For instance, you say the woman was made to be the man’s “helper,” when the Hebrew word “help” in that text (transliterated (“ezer”) actually is used most often of God as the “help” of Israel, and thus hardly reflects sidekick or assistant status. You are also contented to accept the Greek word transliterated as “authentein” in 1 Timothy as “to exercise [normative] authority,” when it does not appear to have meant anything of the sort. Finally, you don’t even question that the Greek word for “head” (transliterated “kephale”) in 1 Corinthians 11 means “authority over,” when the context of the word’s use in that passage much more strongly supports the meaning “source or origin.”
I’m really not sure why, in a book which is so welcoming to historical and linguistic research on the biblical texts, explaining how we needn’t fear scholarship and bible criticism, you fail to even mention these translation issues, instead simply maintaining that these texts uphold the man’s “priority and thus his authority over” the woman– in a way that no biblical trajectory towards equality can overcome.
You base this male priority on two basic points. First, you believe that the Holy Trinity is a hierarchy of Father over Son and Spirit– and that since Father, Son and Spirit are equal, therefore a woman can be equal to her husband and yet be permanently and irrevocably under his authority. Second, you believe that a hierarchical order is necessary in marriage to prevent chaos.
I will address the issue of the Trinity first. You state:
As for the tradition, we find that God the Father is described as . . . “the source” of Son and Spirit (Gregory of Nazianzus), the “cause of the Son” (John of Damascus). . . Such is the evidence for this hierarchical view of the Trinity’s order. If this view of the Trinity is correct, then it becomes very difficulty to argue that human hierarchies are inherently evil. Indeed, it becomes more likely that hierarchies are good things.”
Thus you equate the “assymetrical order” of the Trinity with a hierarchical order of the Trinity– never questioning your root assumption that a thing cannot be both assymetrically ordered and non-hierarchical. To you, if the Son and Spirit proceed from the Father (as orthodoxy teaches), then the Son and Spirit must be subordinate to the Father (which I don’t think orthodoxy actually does teach).
The Athanasian Creed, as you know, Dr. Sparks, is the principal creed whereby orthodoxy defines the Trinity. It is the Athanasian Creed which your opponents also cite to uphold the non-hierarchical nature of the Godhead– though you claim they have “simply misread Athanasius.” You assume that because Athanasius was not an opponent of assymetrical order in the Trinity, therefore Athanasius could not have been saying that the Son was not subordinate to the Father in Their Divine eternity (I make no argument denying that the Son, when He took on human flesh, became subordinate to the Father as He walked as a living human being on the physical Earth).

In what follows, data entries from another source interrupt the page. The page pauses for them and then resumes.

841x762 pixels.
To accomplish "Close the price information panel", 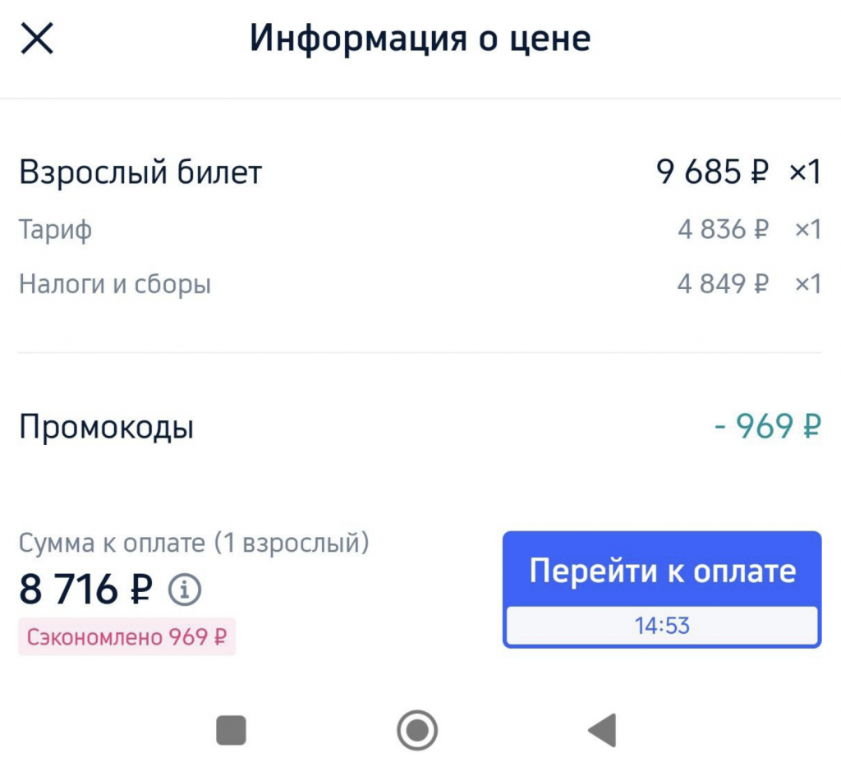I will [x=37, y=39].
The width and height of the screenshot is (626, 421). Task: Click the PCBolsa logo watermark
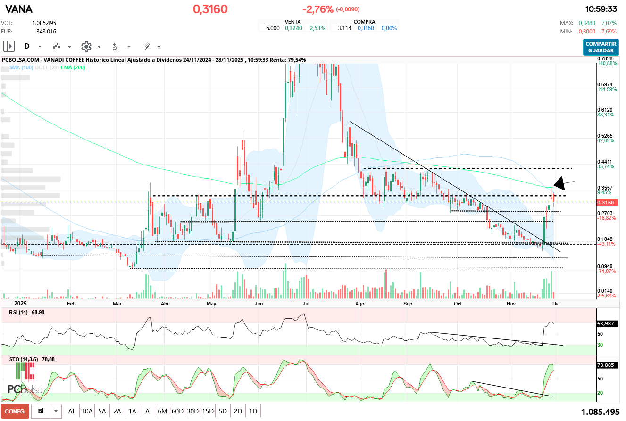point(25,380)
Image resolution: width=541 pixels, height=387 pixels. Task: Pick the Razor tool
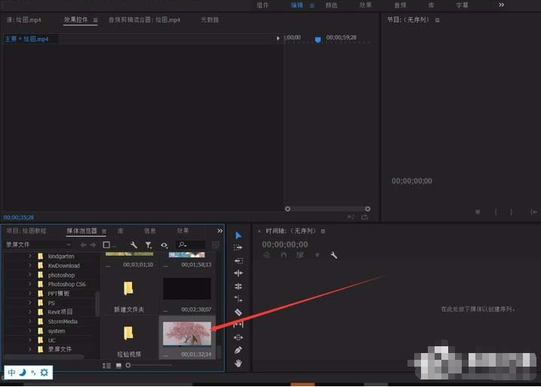(238, 312)
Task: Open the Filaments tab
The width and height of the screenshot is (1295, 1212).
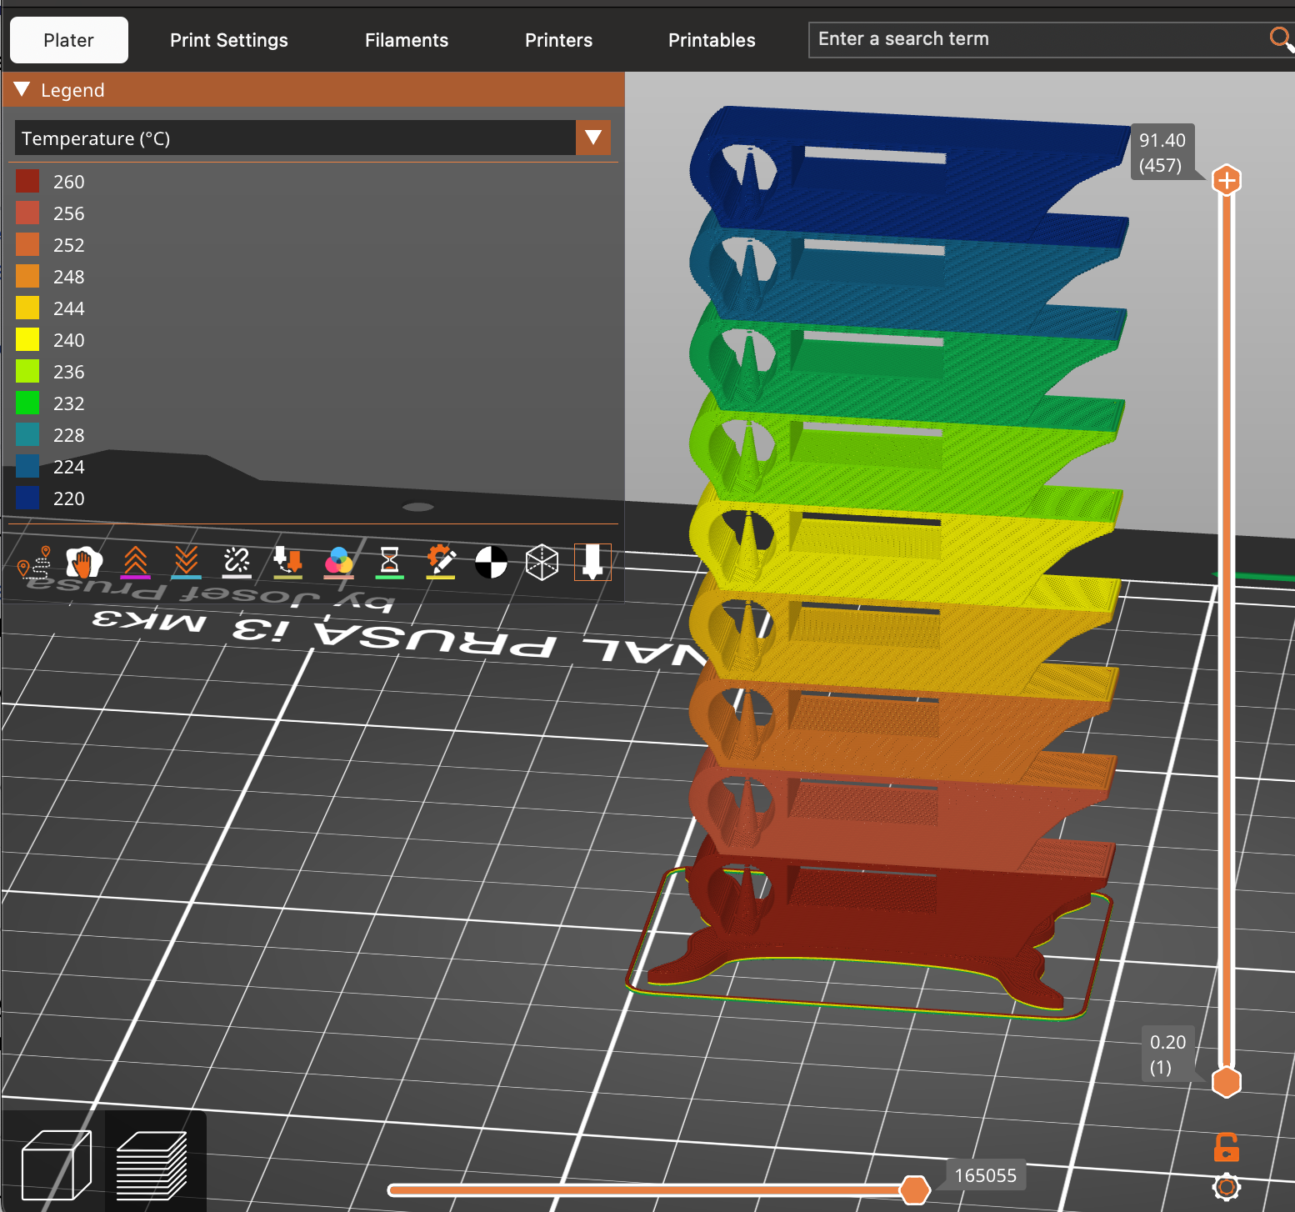Action: (x=406, y=40)
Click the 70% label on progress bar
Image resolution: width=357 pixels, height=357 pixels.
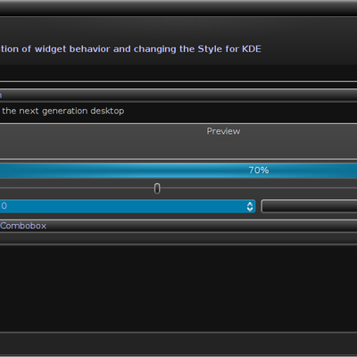(259, 170)
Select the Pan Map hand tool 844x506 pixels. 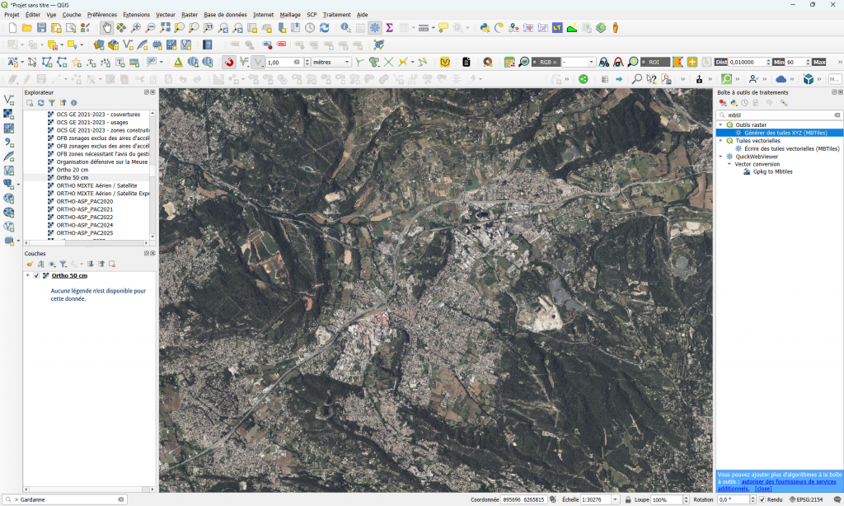[107, 27]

The best-known phrase of Athanasius is “That we worship One God in Trinity and Trinity in unity, neither confounding [confusing] the persons nor dividing the substance.” Dr. Sparks, I hate to say it, but I really feel that in your care not to confound the Persons, you have in fact divided the substance.
Orthodoxy teaches that the Son proceeds from the Father in the sense that the Son is the perfect Self-expression of the Father (John 1:1, Colossians 1:5). The Spirit proceeds from the Father in the sense that the Spirit is the Spirit of the Father (John 15:26). God’s Self-Expression is Himself God, and God’s Spirit is Himself God; and They are not three gods, but one God. God the Father did not need to command Himself the Son to do something which Himself the Son did not also want to do in the same quality and to the same extent that the Father did. We say that the Father “sent” the Son and the Holy Spirit to mankind– but that word “sent” is necessarily a metaphor of time and distance, applied to One who dwells in neither. The Father, Son and Spirit, in Divine eternity, must of necessity be united in will. The only way that the will of God the Word could differ from the will of God the Word-Speaker, was when the Word became flesh and dwelt among men, subject to human desires and human limitations.
To speak of authority and subordination coherently is to speak in terms of one person submitting his or her own will to the will of another. To speak of submission or obedience coherently is to speak of one person giving in to the commands or desires of another. But where there is One will, how can there be a command at all? We say the Father sent the Son; the Son also said He came forth from the Father (John 16:28). Was this two actions– one of command and one of obedience– or one act of one God, described two ways according to two of God’s Persons? I maintain that it was the latter, and that this in fact is orthodoxy. I maintain that to speak of the Father needing to command the Son to go, and the Son obeying and going, is incoherent– unless you divide the substance of the Trinity into three gods with differing wills, rather than one God in three persons, with one will and desire towards mankind.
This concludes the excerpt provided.